BEFORE: INPUT (x=x[3], b); REGISTERS (t=y[1]*b, t2=x[2], y=y[2])

y <= t + t2;      ==  y[1]*b +  x[2]
t <= mult(y, b);  ==  y[2]   *  b
t2 <= x           ==  x[3]

AFTERWARDS: REGISTERS (t=y[2]*b, t2=x[3], y=y[1]*b+x[2]), OUTPUT: y[3]=y[1]*b+x[2]

We can see, that beginning with cylce n=2 we get the following output:


which is equivalent to

y[n]=y[n-2]*b + x[n-1]
y[n]=y[n-1-l]*b1 + x[n-l],  where l = 1
y[n+l]=y[n-1]*b1 + x[n],  where l = 1

As mentioned above we introduce an additional lag of l=1 cycles.
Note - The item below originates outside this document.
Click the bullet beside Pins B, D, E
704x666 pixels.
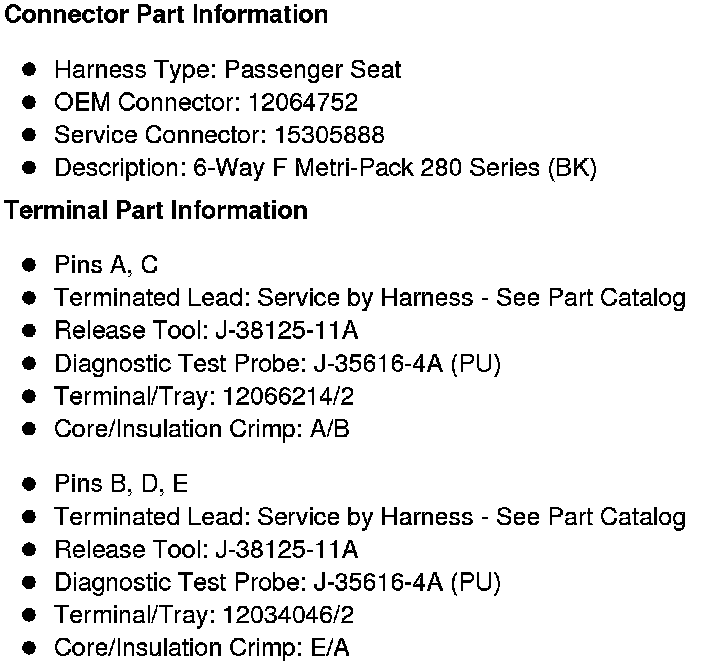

That means that your output y[n] is delayed by lag l=1. That means the output data is equivalent but is delayed by one "index". To be more clear: The output data delayed be 2 cycles, as one (normal) clock cycle is needed and 1 additional (lag l=1) clock cycle is added for the intermediate stage.

Here is a sketch to graphically depict how the data flows:

sketch of data flow

PS: Thank you for having a close look at my code. So I learned something, too! ;-) Let me know if this version is correct or if you see any more issues.